ARP Talks: Lorenzo Trombetta and Jacopo Gallico
Thursday 23 November 2017, 19:00 to 20:30
In English
Free admission
Spaces limited. First-come, first-served.
The process of describing a geographical space is always a subjective exercise as it reflects the author's perception – and that of the community the author belongs to – of the territory linked to the surrounding tangible and intangible environments. The Bekaa valley seems to be – more than other Lebanese provinces – the result of a continuous compromise among subjective perceptions, expressed not only by the indigenous local communities, but also by exogenous national and regional actors. This talk by Lorenzo Trombetta aims to shed the light on these multi-layered panorama of perceptions, elaborated by various political, military, cultural, and socioeconomic entities.

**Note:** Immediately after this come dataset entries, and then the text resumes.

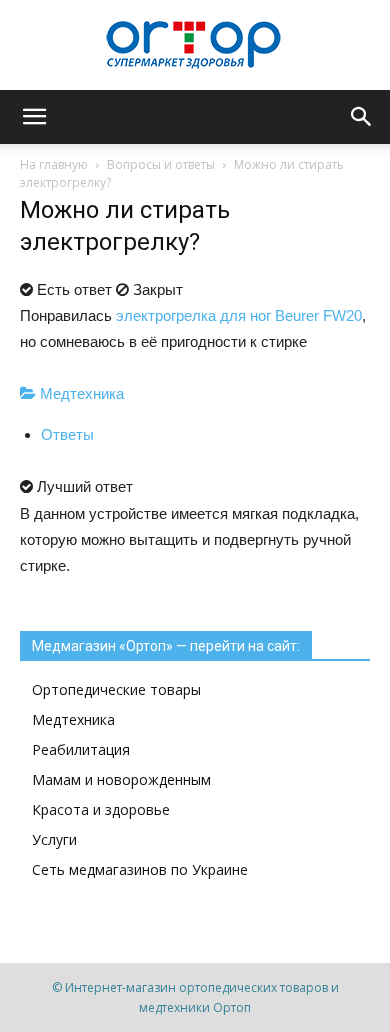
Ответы (67, 434)
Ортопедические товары (116, 689)
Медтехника (80, 393)
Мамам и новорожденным (121, 779)
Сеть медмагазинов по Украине (140, 869)
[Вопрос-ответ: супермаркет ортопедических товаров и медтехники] (195, 46)
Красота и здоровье (101, 809)
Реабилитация (81, 749)
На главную (54, 164)
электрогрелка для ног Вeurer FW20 (239, 315)
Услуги (54, 839)
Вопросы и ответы (161, 164)
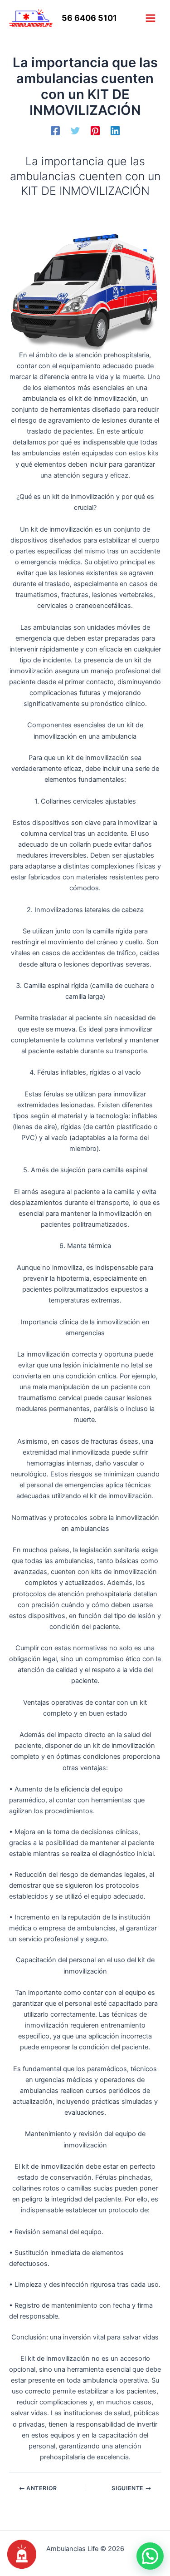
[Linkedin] (115, 130)
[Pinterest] (95, 130)
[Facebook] (55, 130)
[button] (150, 2556)
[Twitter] (75, 130)
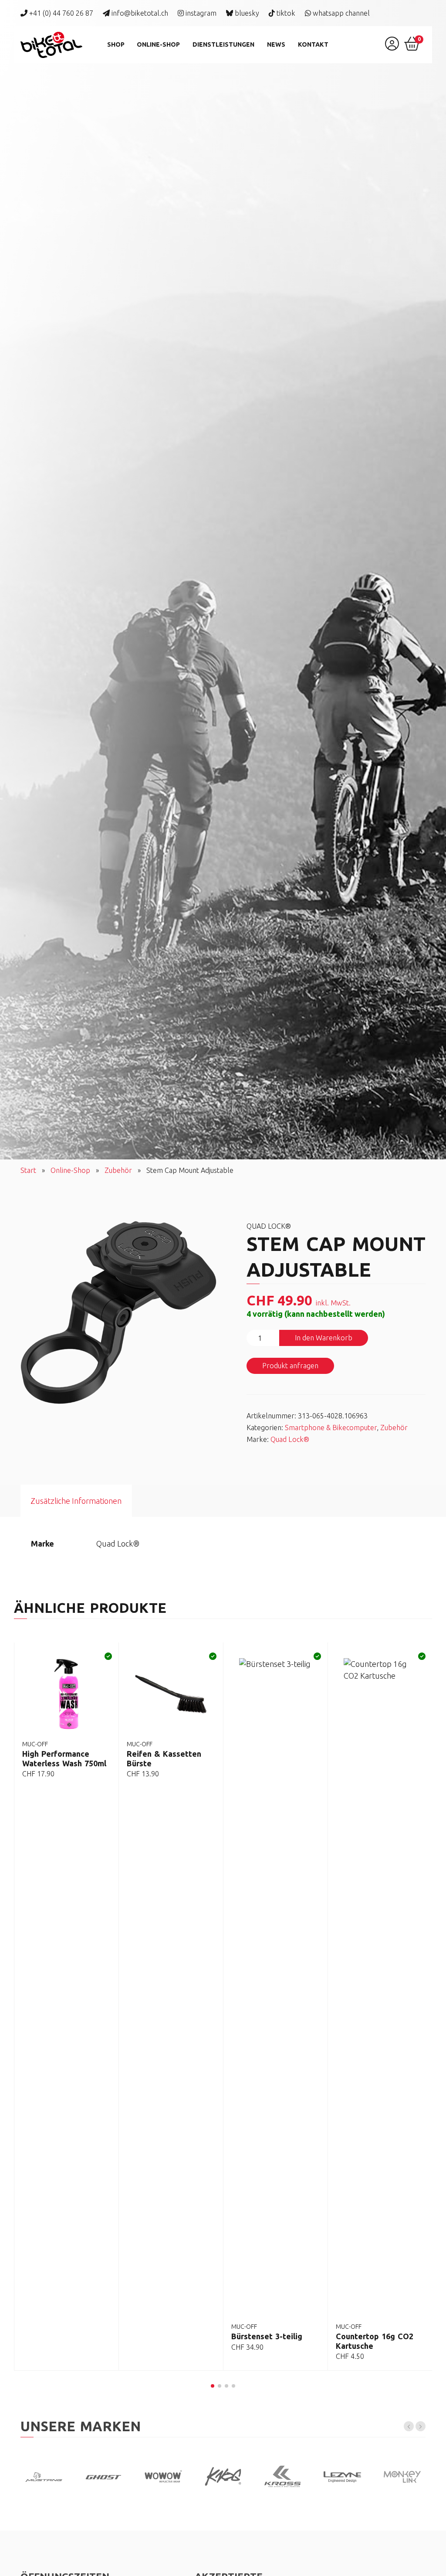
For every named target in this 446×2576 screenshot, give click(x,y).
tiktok (285, 13)
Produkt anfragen (290, 1366)
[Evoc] (222, 2476)
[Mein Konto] (392, 46)
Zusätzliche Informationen (76, 1500)
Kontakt (313, 44)
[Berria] (43, 2476)
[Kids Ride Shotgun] (163, 2476)
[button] (212, 2386)
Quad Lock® (289, 1439)
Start (28, 1170)
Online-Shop (158, 44)
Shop (116, 44)
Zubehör (118, 1170)
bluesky (246, 13)
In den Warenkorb (323, 1338)
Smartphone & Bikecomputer (331, 1427)
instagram (200, 13)
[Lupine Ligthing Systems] (342, 2476)
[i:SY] (103, 2476)
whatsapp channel (340, 13)
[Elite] (402, 2476)
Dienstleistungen (223, 44)
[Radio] (283, 2476)
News (276, 44)
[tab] (76, 1501)
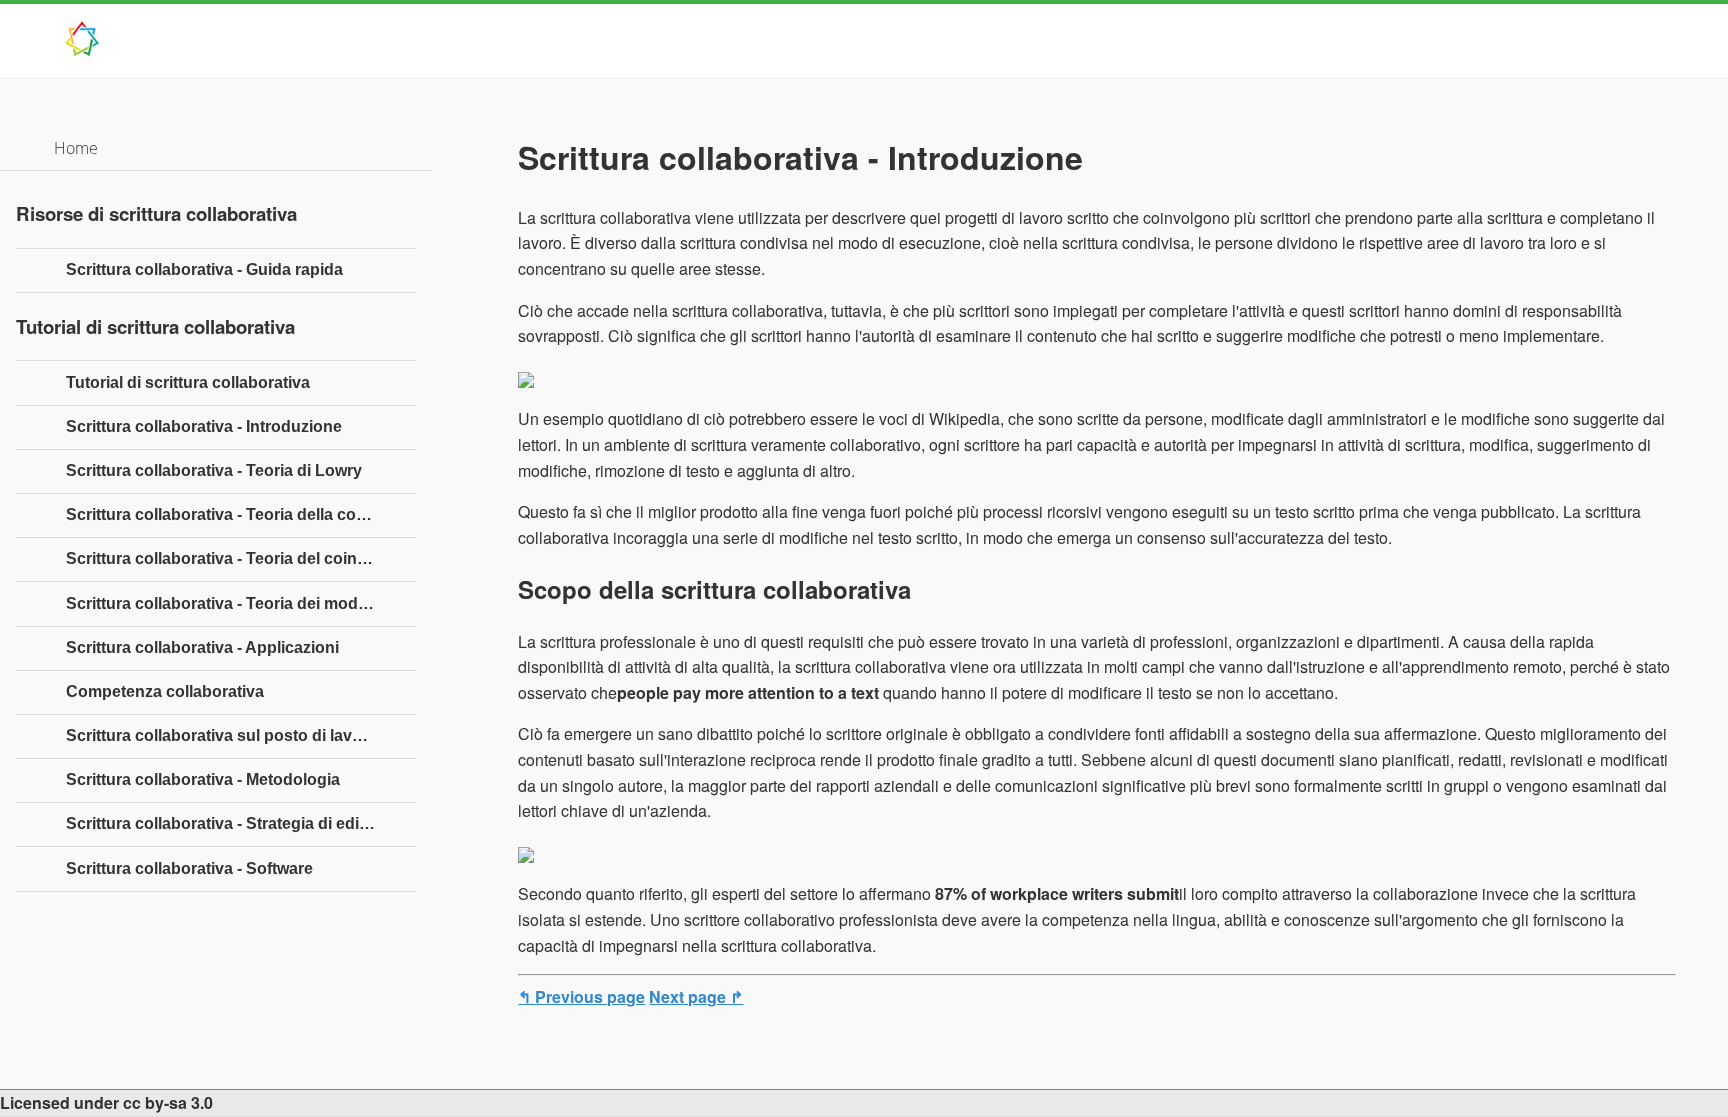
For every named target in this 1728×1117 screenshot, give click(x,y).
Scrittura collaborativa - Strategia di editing (227, 823)
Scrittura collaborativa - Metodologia (203, 779)
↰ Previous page (581, 996)
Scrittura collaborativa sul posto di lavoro (222, 735)
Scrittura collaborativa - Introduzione (204, 426)
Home (76, 148)
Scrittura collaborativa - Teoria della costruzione (241, 514)
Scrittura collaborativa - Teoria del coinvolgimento (241, 558)
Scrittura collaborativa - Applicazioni (202, 647)
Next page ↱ (696, 996)
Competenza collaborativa (165, 691)
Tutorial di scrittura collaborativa (188, 382)
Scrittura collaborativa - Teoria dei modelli (222, 603)
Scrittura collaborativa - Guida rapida (204, 269)
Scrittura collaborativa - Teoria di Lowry (214, 470)
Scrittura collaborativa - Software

Following the talk, Trombetta will be in conversation with Jacopo Gallico.
Lorenzo Trombetta is a researcher and journalist with a Ph.D. in the Contemporary History of Syria. He is the Middle East correspondent for the Italian news agency ANSA, and the author of several titles on contemporary Syria, including Siria. Dagli ottomani agli Asad. E oltre (Syria: From the Ottomans to the Assads, and Beyond), published by Mondadori University in 2014.
Jacopo Gallico is an architect and graduate of Sapienza University, Rome. He has been a member of the Rome-based architectural collective Stalker since 1999, for which he co-curated the international art project "Egnatia: A Path of Displaced Memories" from 2002-2005, and developed the project Kurds on the Map as a form of sensitive mapping of the Kurdish diaspora in Europe. In 2006, he founded Osservatorio Nomade in Berlin. He has collaborated with the Haus der Kulturen der Welt, Kunst-Werke, the Venice Biennale, Fondazione Adriano Olivetti, and Palais de Tokyo, among others.
About ARP-ALBA
Artistic Research Practices (ARP) is a program of critical study and of cross-disciplinary practice at ALBA that develops research through a series of roundtables. The program explores contemporary practices by inviting artists, curators, and critics to share their research. ARP recently launched the Bekaa Project, initiated by Jacopo Gallico.